ScanNBT: Natural Backdoor Scanner
- ScanNBT is a method that detects natural backdoor vulnerabilities in CodeLMs by scanning for trigger token sequences without relying on poisoned training data.
- It employs a multi-round trigger inversion scheme with trigger fixation and re-initialization to explore multiple local optima in the trigger space.
- Evaluations on models like CodeBERT and GPT-3.5 across tasks such as defect detection and code search demonstrate improved trigger diversity with comparable effectiveness.
ScanNBT is a post-training detection method for natural backdoor vulnerabilities in Code LLMs (CodeLMs). It was introduced as part of an empirical study that examined natural backdoors across multiple model architectures, tasks, and settings, and it is defined as a scanning method that enhances the exposure of natural backdoor vulnerabilities by introducing trigger fixation and re-initialization (Chen et al., 9 Jun 2026).

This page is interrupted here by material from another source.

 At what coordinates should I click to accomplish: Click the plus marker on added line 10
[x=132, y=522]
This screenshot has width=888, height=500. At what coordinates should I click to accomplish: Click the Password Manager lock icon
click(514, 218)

In this setting, a natural backdoor denotes a backdoor-like behavior that arises in a normally trained model on clean data, without poisoned samples or malicious training manipulation, when naturally occurring token patterns or trigger-like features induce systematic target predictions or outputs (Chen et al., 9 Jun 2026). ScanNBT is therefore neither a training-time defense nor a model purification method; it is a vulnerability-exposure procedure that searches for effective trigger candidates embedded in a trained CodeLM’s behavior (Chen et al., 9 Jun 2026).
1. Position within natural backdoor analysis
The method is situated in a threat model where CodeLMs used for defect detection, code search, code summarization, and code repair may exhibit natural backdoor vulnerabilities despite standard training on clean datasets (Chen et al., 9 Jun 2026). The paper distinguishes these vulnerabilities from injected backdoors. Injected backdoors are intentionally implanted through data poisoning or model poisoning, whereas natural backdoors emerge passively from standard training and are associated with dataset bias and spurious trigger-label correlations (Chen et al., 9 Jun 2026). The paper also states that natural backdoors are not universal adversarial perturbations: they are semantically grounded, naturally occurring input features that a model has over-associated with a target outcome during ordinary training (Chen et al., 9 Jun 2026).
Within this problem setting, ScanNBT is introduced to improve comprehensive post-training detection. The broader study covers models including CodeBERT, CodeT5, UniXcoder, StarCoder, DeepSeek-Coder, and GPT-3.5, and tasks including defect detection, code search, code summarization, and code repair (Chen et al., 9 Jun 2026). The paper frames ScanNBT as especially relevant because natural backdoors are described as prevalent, transferable, and harder to expose than injected backdoors, owing to their stronger entanglement with normal model behavior (Chen et al., 9 Jun 2026).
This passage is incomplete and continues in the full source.